*** Opening TASK INPUT ***
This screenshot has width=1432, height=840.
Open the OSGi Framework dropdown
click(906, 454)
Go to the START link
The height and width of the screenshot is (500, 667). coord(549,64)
*** Closing TASK INPUT ***
### TASK REQUIREMENTS
Reproduce nothing but the lines from the line containing "Open the OSGi Framework dropdown" to the last line of the data, each exactly as written.

### THE ANSWER
Open the OSGi Framework dropdown
click(906, 454)
Go to the START link
The height and width of the screenshot is (500, 667). coord(549,64)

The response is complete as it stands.